Re-authenticate with Application Default Credentials and specify Vertex AI scopes.
gcloud auth application-default login
--scopes=https://www.googleapis.com/auth/cloud-platform
Use this table below to generate a CURLl command, adjust based on your environment
Attribute | Value |
Protocol | HTTP |
Location | us-central1 |
Online Prediction Endpoint | 2133539641536544768 |
Project ID | test4-473419 |
Model | gemma-3-12b-it |
Private Service Connect Endpoint IP | 10.10.10.6 |
Messages | [{"role": "user","content": "What weighs more 1 pound of feathers or rocks?"}] |
Update and execute the curl command based on your environments details:
curl -k -v -X POST -H "Authorization: Bearer $(gcloud auth application-default print-access-token)" -H "Content-Type: application/json" http://[PSC-IP]/v1/projects/[Project-ID]/locations/us-central1/endpoints/[Predictions Endpoint]/chat/completions -d '{"model": "google/gemma-3-12b-it", "messages": [{"role": "user","content": "What weighs more 1 pound of feathers or rocks?"}] }'
Example:
curl -k -v -X POST -H "Authorization: Bearer $(gcloud auth application-default print-access-token)" -H "Content-Type: application/json" http://10.10.10.6/v1/projects/test4-473419/locations/us-central1/endpoints/2133539641536544768/chat/completions -d '{"model": "google/gemma-3-12b-it", "messages": [{"role": "user","content": "What weighs more 1 pound of feathers or rocks?"}] }'
FINAL RESULT - SUCCESS!!!
The result you should see prediction from Gemma 3 at the bottom of the output, this shows that you were able to hit the API endpoint privately through PSC endpoint
Connection #0 to host 10.10.10.6 left intact
{"id":"chatcmpl-9e941821-65b3-44e4-876c-37d81baf62e0","object":"chat.completion","created":1759009221,"model":"google/gemma-3-12b-it","choices":[{"index":0,"message":{"role":"assistant","reasoning_content":null,"content":"This is a classic trick question!

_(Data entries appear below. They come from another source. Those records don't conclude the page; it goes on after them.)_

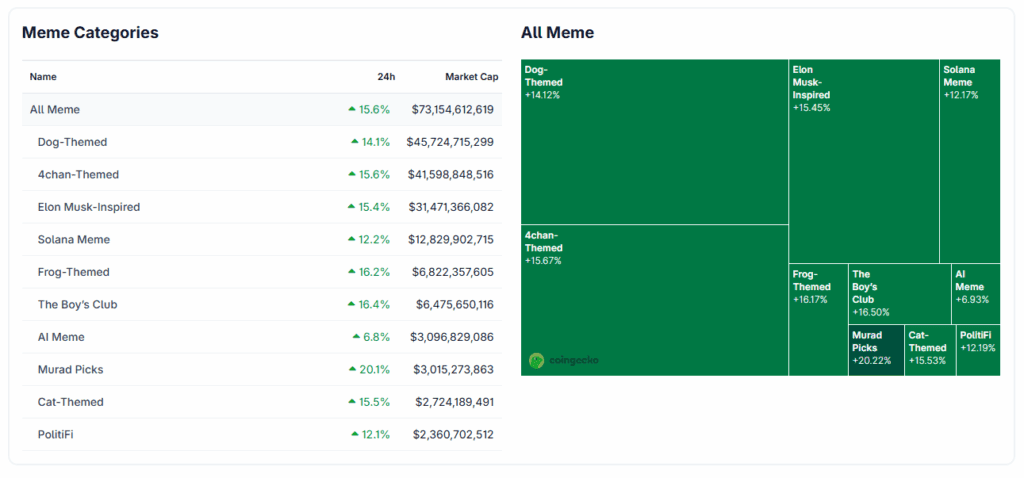Open Cat-Themed category in table
Viewport: 1024px width, 478px height.
(70, 402)
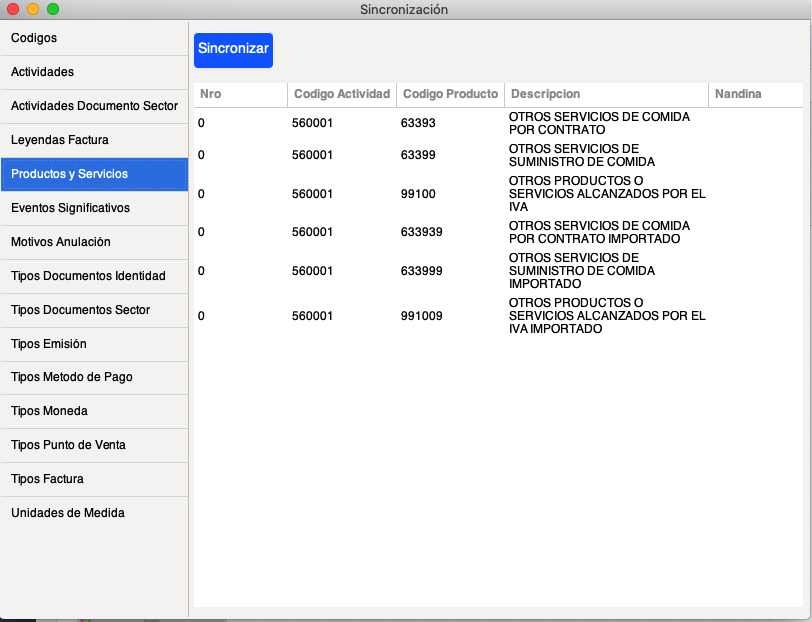
Task: Open Actividades Documento Sector list
Action: point(94,106)
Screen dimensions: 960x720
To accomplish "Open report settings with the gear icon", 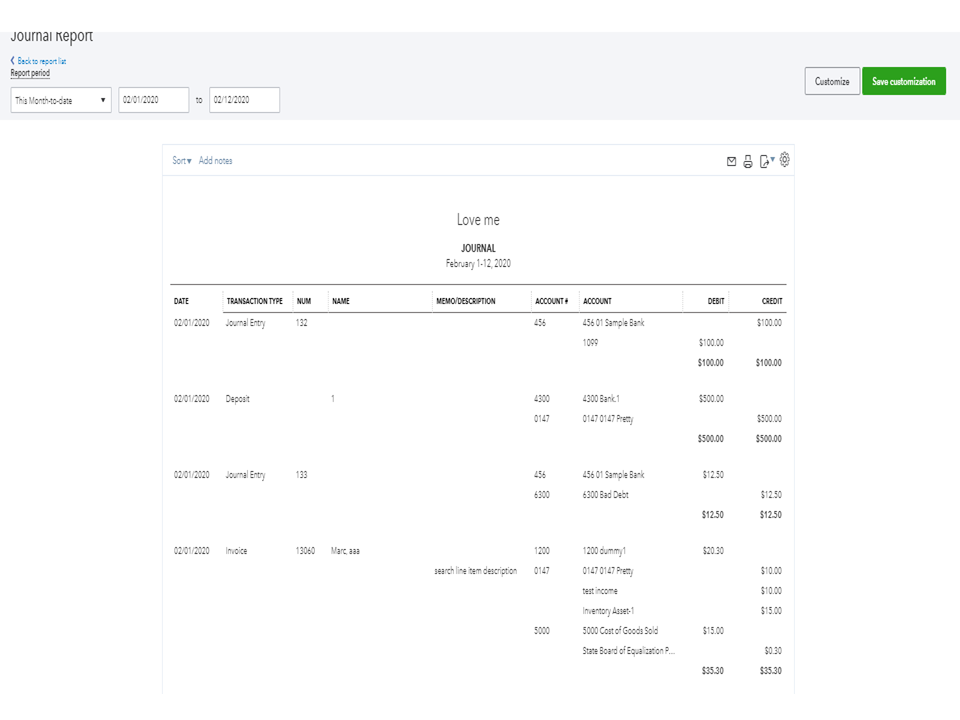I will tap(786, 159).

They weigh the same. One pound is one pound, regardless of the material. 😊\n\n\n\n","tool_calls":[]},"logprobs":null,"finish_reason":"stop","stop_reason":106}],"usage":{"prompt_tokens":20,"total_tokens":46,"completion_tokens":26,"prompt_tokens_details":null},"prompt_logprobs":null
9. Clean up
From Cloud Shell, delete tutorial components.
gcloud ai endpoints undeploy-model ENDPOINT_ID --deployed-model-id=DEPLOYED_MODEL_ID --region=us-central1 --quiet
gcloud ai endpoints delete $ENDPOINT_ID --project=$projectid --region=us-central1 --quiet
gcloud ai models delete $MODEL_ID --project=$projectid --region=us-central1 --quiet
gcloud compute instances delete consumer-vm --zone=us-central1-a --quiet
gcloud compute forwarding-rules delete psc-consumer-ep --region=us-central1 --project=$projectid --quiet
gcloud compute addresses delete psc-address --region=us-central1 --project=$projectid --quiet
gcloud compute networks subnets delete pscendpoint-subnet consumer-vm-subnet --region=us-central1 --quiet
gcloud compute firewall-rules delete ssh-iap-consumer --project=$projectid
gcloud compute networks delete consumer-vpc --project=$projectid --quiet
gcloud projects delete $projectid --quiet
10. Congratulations
Congratulations, you've successfully configured and validated private access to the Gemma 3 API hosted on Vertex AI Prediction using a Private Service Connect Endpoint.
You created the consumer infrastructure, including reserving an internal IP address and configuring a Private Service Connect Endpoint (a forwarding rule) within your VPC. This endpoint securely connects to the Vertex AI service by targeting the service attachment associated with your deployed Gemma 3 model. This setup allows your applications within the VPC or connected networks to interact with the Gemma 3 API privately and securely, using an internal IP address, without requiring traffic to traverse the public internet.